Nous avons suivi vos recommandations.

Trois mois plus tard, j’apprenais la future naissance de leur premier enfant auquel, pour me remercier, ils allaient donner mon prénom.

Colonia, villes de rencontres, de la beauté et de l’amour.

Le temps est agréable, pas trop chaud, un peu venté. Vu l’arrivée tardive du ferry, je décide d’y passer la nuit.

Avec ses belles chambres au décor colonial et ses plantes vertes à l’entrée, la « Posada del Virrey » a toujours eu ma préférence. Meubles antiques, hauteur des plafonds, murs décrépis, bibelots surannés, fraîcheur des recoins obscurs, tout dans cette vieille demeure restaurée respire le passé. Une terrasse sur le toit plat donne sur le fleuve, bordé par des saules, ces arbres tristes et mélancoliques des poètes.

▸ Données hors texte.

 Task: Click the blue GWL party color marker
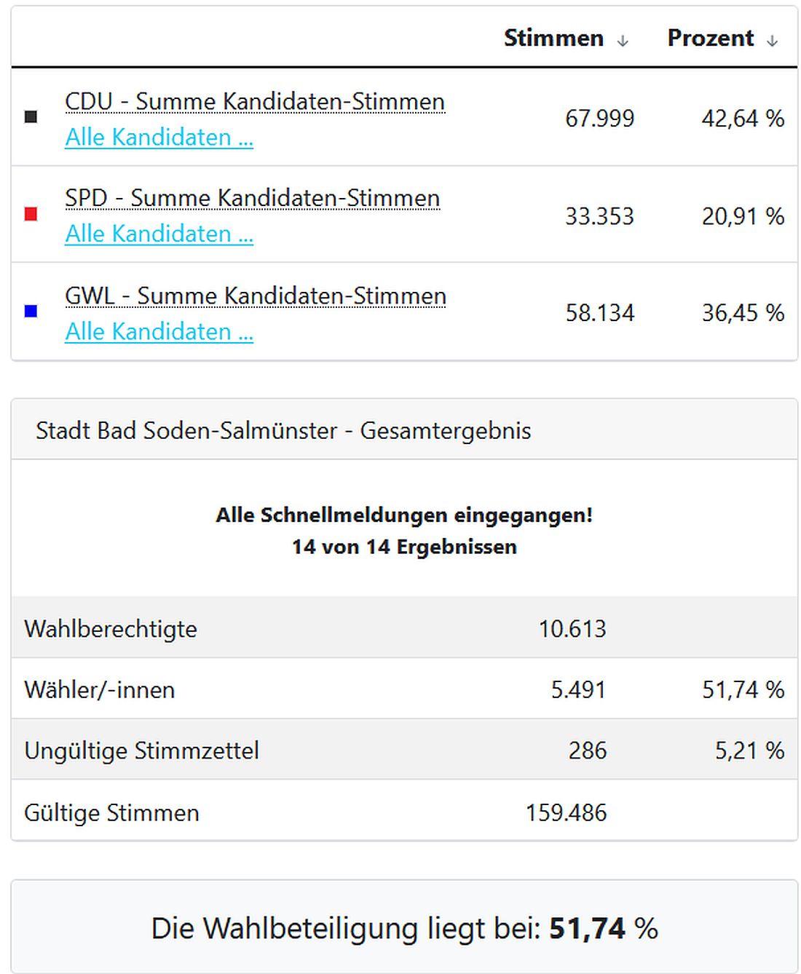(x=29, y=312)
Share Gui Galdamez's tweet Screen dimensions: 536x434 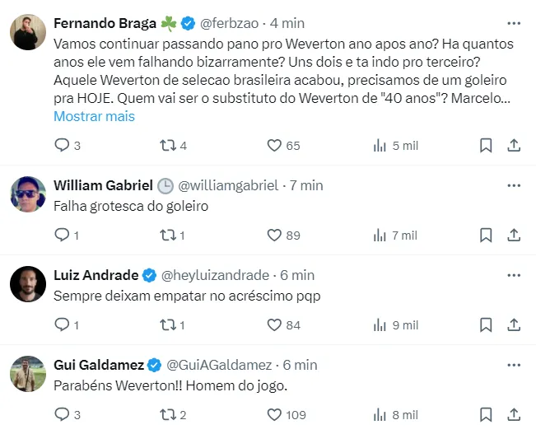coord(513,415)
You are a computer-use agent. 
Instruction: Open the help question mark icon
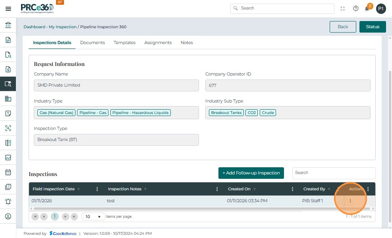pyautogui.click(x=355, y=8)
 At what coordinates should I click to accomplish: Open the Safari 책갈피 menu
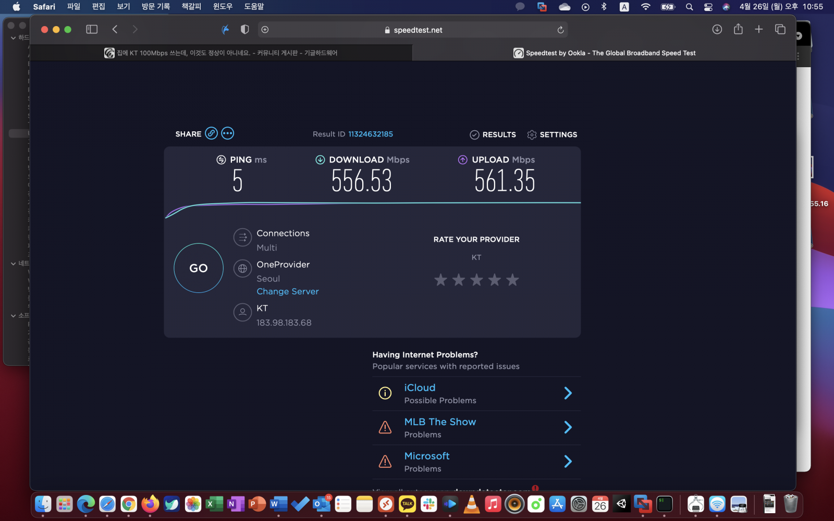[191, 7]
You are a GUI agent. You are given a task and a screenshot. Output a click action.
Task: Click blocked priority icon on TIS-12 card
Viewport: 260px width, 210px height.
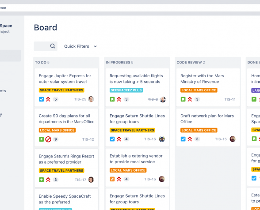(48, 139)
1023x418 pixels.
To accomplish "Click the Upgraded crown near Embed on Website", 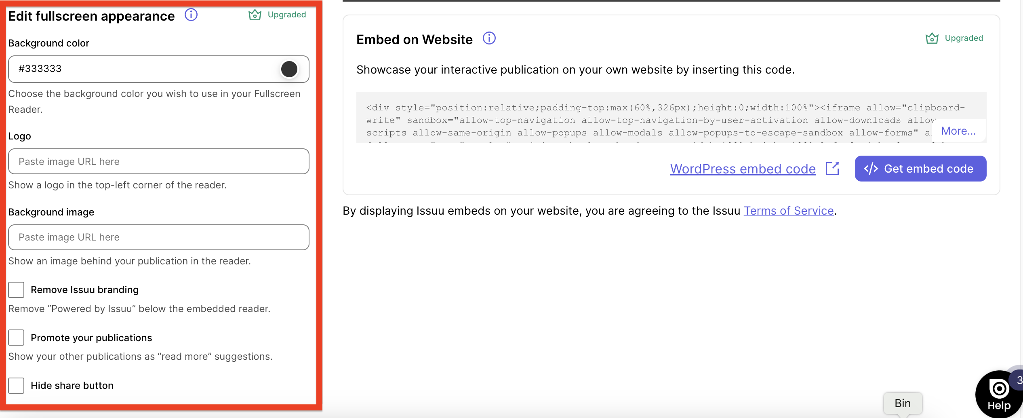I will click(932, 38).
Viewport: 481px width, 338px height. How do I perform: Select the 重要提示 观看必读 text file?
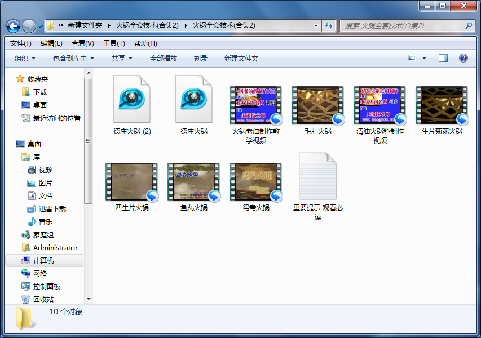tap(317, 176)
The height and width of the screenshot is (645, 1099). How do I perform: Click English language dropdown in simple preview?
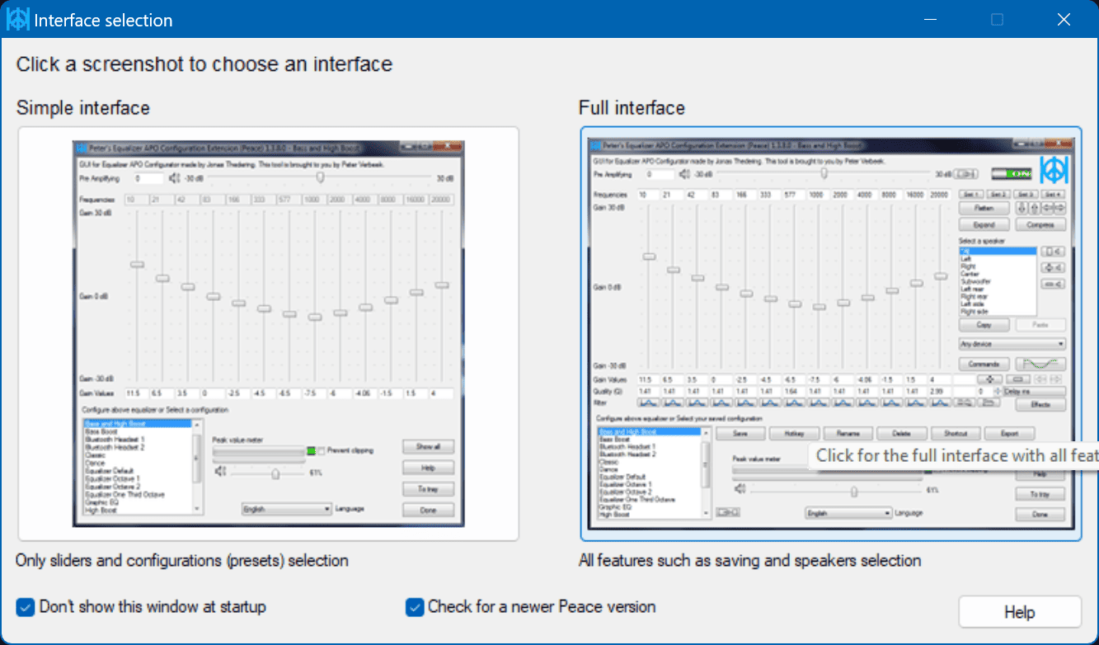pos(286,509)
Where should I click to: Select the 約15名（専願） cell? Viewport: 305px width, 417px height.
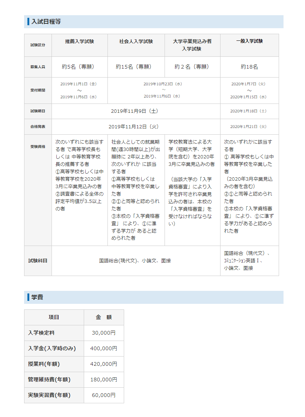point(136,67)
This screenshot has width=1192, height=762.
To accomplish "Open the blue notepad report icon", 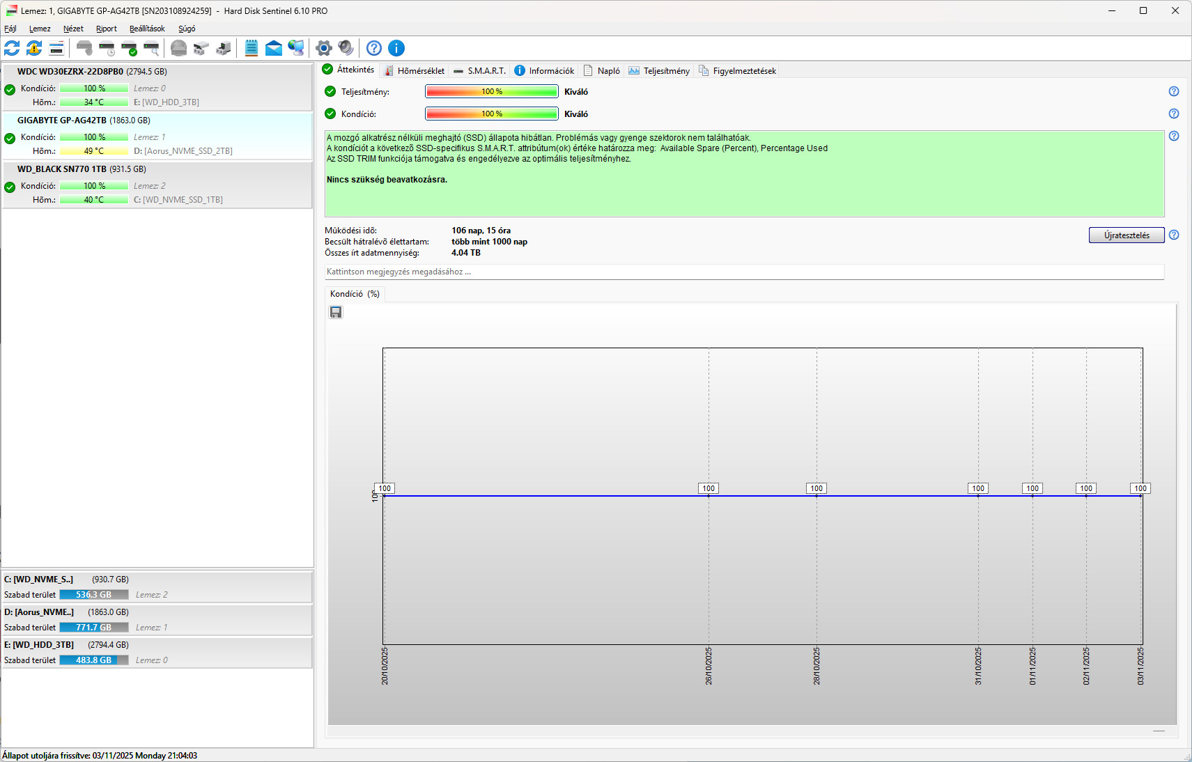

– Tu sais, on peut dormir dans la même chambre, ça coûtera moins cher, avait dit Alice.

Simplicité, naïveté, promesse d’ébats amoureux ? Toujours est-il que la jeune femme, d’entrée de jeu, avait jeté les bases de nos rapports futurs.

Nous dînons chez mon ami Alejandro, propriétaire de la « Floridita », un excellent restaurant sur la plage. Il a choisi ce nom en hommage au fameux bar de la « Habana Vieja », lieu de bagarres et de provocation fréquenté par Hemingway, dans les années cinquante, à Cuba. Comme nous sommes en semaine et que la saison d’été n’a pas encore débuté, il n’y a pas grand monde. Je crois même que nous sommes ses seuls clients. Le local est avenant, petit salon privé avec fauteuils confortables, bar et tables nappées de dentelles, éclairées par des bougies. Une musique discrète diffuse des blues des années cinquante.

Je me mets à parler à Alice de l’Uruguay, des ses habitants, de ses mœurs, et des récentes élections présidentielles qui ont vu, pour la première fois de son histoire, la victoire de la Gauche. Une Gauche bon enfant dont l’objectif est de changer les choses mais qui, faute de moyens, se trouve démunie devant l’ampleur de la tâche. Bien qu’en légère amélioration, l’environnement économique reste hostile : prix élevé du baril du pétrole, caisses vides dues à la crise récente qui a vu le pouvoir d’achat baisser de moitié, dollar en chute libre. La moitié du pays est en état de pauvreté. Quand j’aborde la situation préoccupante des enfants qui errent dans la rue, Alice me fait remarquer que la mendicité, ici, n’a rien à voir avec celle de Vancouver. Là-bas, les pauvres sont mal à l’aise, ils quémandent honteusement et ne vous donnent rien en échange. En Uruguay, lorsque quelqu’un vous demande un peu d’argent, une cigarette, c’est comme s’il manifestait un droit, mais aussi un devoir, celui de ne pas vous molester. Mendier ainsi signifie que les gens savent offrir. Même si vous ne leur donnez rien, ils vous remercient, et vous avez alors le sentiment qu’ils vous font, sous le soleil, le cadeau de leur générosité.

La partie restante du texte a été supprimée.